Former Houston Police Captain investigating voter fraud holds air conditioning repairman at GUNPOINT believing he had 750,000 fake ballots in his truck - but it only contained tools and spare parts
Mark Anthony Aguirre, 63, was charged with aggravated assault with a deadly weapon on Tuesday - almost two months after he pulled a gun on an air conditioning technician
A former Houston Police Department Captain is facing up to 20 years behind bars for pointing a gun at an air conditioning technician he believed was engaged in a mass voting fraud operation
Mark Anthony Aguirre, 63, was charged with aggravated assault with a deadly weapon on Tuesday - almost two months after the altercation with the unidentified technician.
According to charging documents Aguirre had been conducting surveillance on the technician back in mid-October and theorized that the blue-collar worker was the mastermind of a giant fraud operation in Harris County, Texas.
On October 19, Aguirre allegedly trailed the technician in his SUV before deliberately slamming into the back of his truck, believing it was filled with 750,000 fake ballots.
After the collision, the man got out of the truck to speak with Aguirre, who then pulled out a gun.
The former police captain pointed the gun at the technician's head before he forced him to the ground and called cops to the scene.
Aguirre was previously a captain with the Houston Police Department . He was fired in 2003 after a botched raid in which nearly 300 people were arrested in a crackdown on illegal street racing
Aguirre told responding officers that he was a member of the Liberty Center For God and County - a group of civilians conducting an investigation into voter fraud ahead of the presidential election.
Cops searched the technician's truck and discovered no fraudulent ballots. The vehicle was filled with air condition parts and tools.
Prosecutors say the victim was 'an innocent and ordinary air conditioner repairman.'
At the time, Aguirre did not tell police he had allegedly been paid $266,400 by the Liberty Center for God and Country to investigate fraud.
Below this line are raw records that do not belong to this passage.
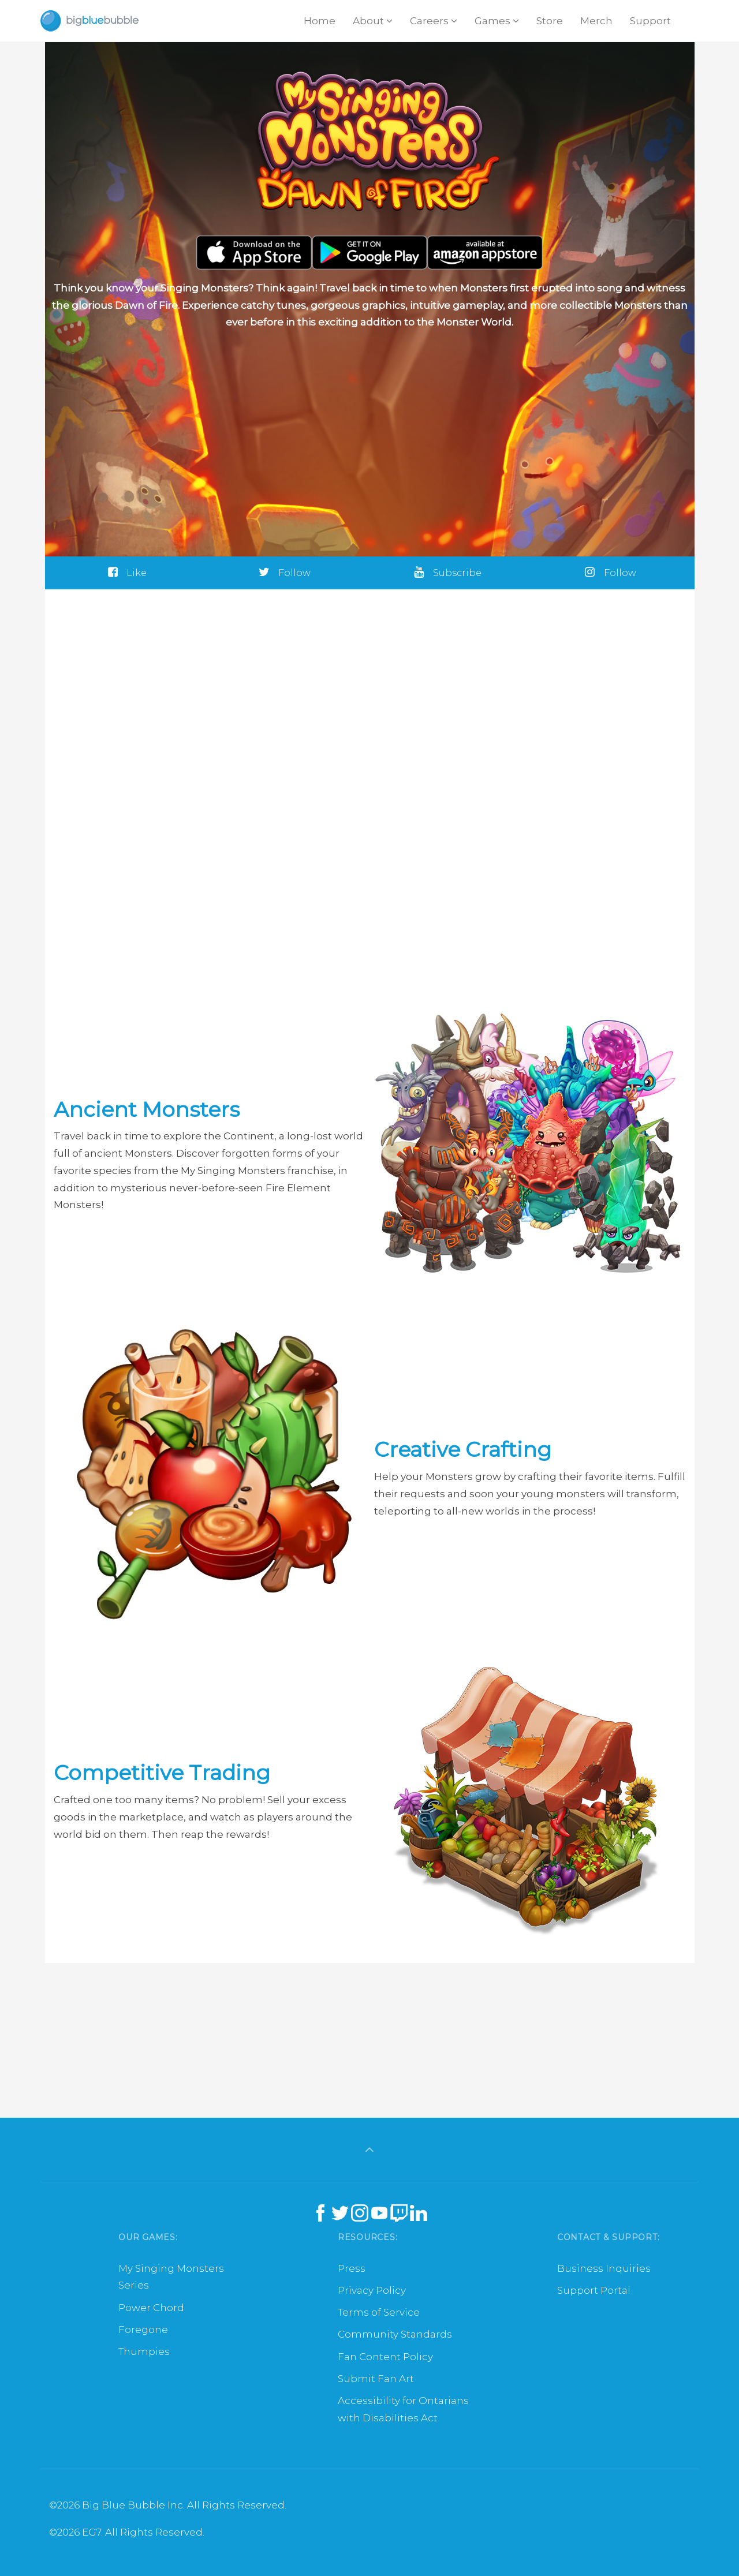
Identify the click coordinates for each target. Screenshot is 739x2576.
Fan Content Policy (385, 2356)
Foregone (143, 2329)
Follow (285, 572)
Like (127, 572)
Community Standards (395, 2334)
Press (351, 2268)
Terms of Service (379, 2312)
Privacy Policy (372, 2290)
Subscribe (447, 572)
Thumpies (144, 2351)
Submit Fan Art (376, 2378)
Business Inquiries (604, 2268)
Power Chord (151, 2307)
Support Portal (593, 2290)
On Tuesday, Harris County District Attorney Kim Ogg released a statement regarding Aguirre's charges, saying: 'His alleged investigation was backward from the start - first alleging a crime had occurred and then trying to prove it happened.
'He crossed the line from dirty politics to commission of a violent crime, and we are lucky no one was killed.'
On Tuesday, Harris County District Attorney Kim Ogg released a statement regarding the former captain's charges, saying: 'His alleged investigation was backward from the start - first alleging a crime had occurred and then trying to prove it happened'
Aguirre's attorney, Terry Yates, has disputed the charge, calling it a 'political prosecution.'
He denies Aguirre deliberately ran into the technician's truck.
'He was working and investigating voter fraud, and there was an accident. A member of the car got out and rushed at him and that's where the confrontation took place. It's very different from what they're citing in the affidavit,' Yates claimed.
Aguirre has not commented on his connections with The Liberty Center For God and Country.
The Liberty Center describes it as an organization that 'promotes and protects our God-given, unalienable Constitutional rights and liberties through publications, conferences and events'.
In the days following the election, the group published a 'post election prayer' which stated in part: 'In the powerful name of Jesus, I declare the following, that every lying tongue would be silenced in the battleground states of Pennsylvania, Michigan, Wisconsin, Georgia, North Carolina, Arizona, and Nevada.
'That those who devised and carried out wicked election fraud schemes intended to invalidate and nullify the expressed will of the voters would be exposed and charged with voter fraud.'
Aguirre is currently being held in prison on a $30,000 bond.
According to the Associated Press, he was fired from the Houston Police Department in 2003 after a botched raid in which nearly 300 people were arrested in a crackdown on illegal street racing.
Most of those who were arrested were not linked to street racing and the charges were dropped.